Denkbar wären nun noch einige Erweiterungen. So könnte man anstelle (oder zusätzlich zu) der Darstellung auf der Oberfläche die Informationen in eine Log-Datei oder -Tabelle schreiben. Besonders im Netzwerkbetrieb könnte diese Tabelle dann im Backend liegen, wodurch der Entwickler/Administrator ständig über alle Fehler informiert wäre. Die erforderlichen Datenschutzaspekte sollten jedoch mit dem Kunden bzw. dessen Betriebsrat vorab geklärt werden.
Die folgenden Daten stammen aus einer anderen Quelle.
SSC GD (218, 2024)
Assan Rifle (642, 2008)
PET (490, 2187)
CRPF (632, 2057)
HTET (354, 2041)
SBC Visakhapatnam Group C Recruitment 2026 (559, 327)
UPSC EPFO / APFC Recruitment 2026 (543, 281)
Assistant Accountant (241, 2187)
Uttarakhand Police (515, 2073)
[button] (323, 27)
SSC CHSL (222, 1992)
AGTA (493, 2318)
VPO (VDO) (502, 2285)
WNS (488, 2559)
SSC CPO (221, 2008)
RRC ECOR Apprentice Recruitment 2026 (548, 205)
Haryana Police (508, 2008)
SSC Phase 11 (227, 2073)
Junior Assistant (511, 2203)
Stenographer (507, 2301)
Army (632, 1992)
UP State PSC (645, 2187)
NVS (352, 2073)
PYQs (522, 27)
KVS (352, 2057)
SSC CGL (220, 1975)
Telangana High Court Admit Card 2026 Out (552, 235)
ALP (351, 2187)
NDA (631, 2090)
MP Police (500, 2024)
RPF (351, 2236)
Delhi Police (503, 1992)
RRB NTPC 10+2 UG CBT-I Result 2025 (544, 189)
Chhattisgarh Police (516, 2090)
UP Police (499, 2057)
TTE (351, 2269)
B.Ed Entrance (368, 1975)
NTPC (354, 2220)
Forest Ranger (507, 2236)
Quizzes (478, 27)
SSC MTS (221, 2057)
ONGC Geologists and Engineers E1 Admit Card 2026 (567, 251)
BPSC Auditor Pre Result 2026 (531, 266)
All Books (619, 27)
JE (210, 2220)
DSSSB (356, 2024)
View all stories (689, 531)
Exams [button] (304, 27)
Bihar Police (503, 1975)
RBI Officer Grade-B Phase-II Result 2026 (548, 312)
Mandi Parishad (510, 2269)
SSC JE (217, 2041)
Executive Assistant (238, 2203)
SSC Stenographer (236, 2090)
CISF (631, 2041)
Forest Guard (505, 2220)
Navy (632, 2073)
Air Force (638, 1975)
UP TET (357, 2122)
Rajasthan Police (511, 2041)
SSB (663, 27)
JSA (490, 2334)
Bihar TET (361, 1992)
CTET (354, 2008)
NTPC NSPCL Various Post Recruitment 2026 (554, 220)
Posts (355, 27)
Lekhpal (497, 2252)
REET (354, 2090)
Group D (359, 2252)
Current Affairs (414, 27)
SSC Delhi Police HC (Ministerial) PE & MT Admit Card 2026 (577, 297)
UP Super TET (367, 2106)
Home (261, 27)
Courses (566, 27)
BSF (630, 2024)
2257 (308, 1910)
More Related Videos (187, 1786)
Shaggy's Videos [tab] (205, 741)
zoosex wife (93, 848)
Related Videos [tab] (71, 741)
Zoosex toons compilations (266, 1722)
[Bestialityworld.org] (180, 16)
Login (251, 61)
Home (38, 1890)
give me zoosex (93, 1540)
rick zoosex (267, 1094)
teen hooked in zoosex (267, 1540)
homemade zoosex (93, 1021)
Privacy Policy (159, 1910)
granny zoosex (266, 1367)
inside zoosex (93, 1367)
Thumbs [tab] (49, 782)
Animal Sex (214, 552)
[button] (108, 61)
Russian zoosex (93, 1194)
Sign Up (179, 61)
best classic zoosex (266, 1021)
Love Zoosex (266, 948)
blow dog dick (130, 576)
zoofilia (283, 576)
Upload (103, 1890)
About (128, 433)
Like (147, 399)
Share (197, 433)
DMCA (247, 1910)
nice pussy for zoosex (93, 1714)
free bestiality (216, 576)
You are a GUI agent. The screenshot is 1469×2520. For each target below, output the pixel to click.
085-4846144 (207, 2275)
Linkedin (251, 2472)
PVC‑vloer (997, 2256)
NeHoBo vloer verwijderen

Diese Variante habe ich in meinem bisherigen Konzept nicht umgesetzt, aber sie sollte schnell zu schreiben sein, da ja alle Informationen in den Hilfsfunktionen zur Verfügung stehen. Im Falle einer lokalen oder zentralen Log-Datei müsste man sich dann noch ein paar Gedanken über das Format machen. Dabei spielt sicher die Frage eine Rolle, ob nur ein Mensch dieses Logfile lesen soll, oder ob weitergehende automatisierte Auswertungen geplant sind.

Ausblick

Damit wäre nun auch der Teil “Fehlerbehandlung” der CDP-Reihe abgeschlossen. In einem späteren Artikel werde ich dieses Konzept dann stark revidieren. Es wird dadurch nicht in Frage gestellt, denn es funktioniert, man braucht keine zusätzlichen Installationen und auch keine weiteren Lizenzen. Dennoch, es geht besser, aber dazu später mehr.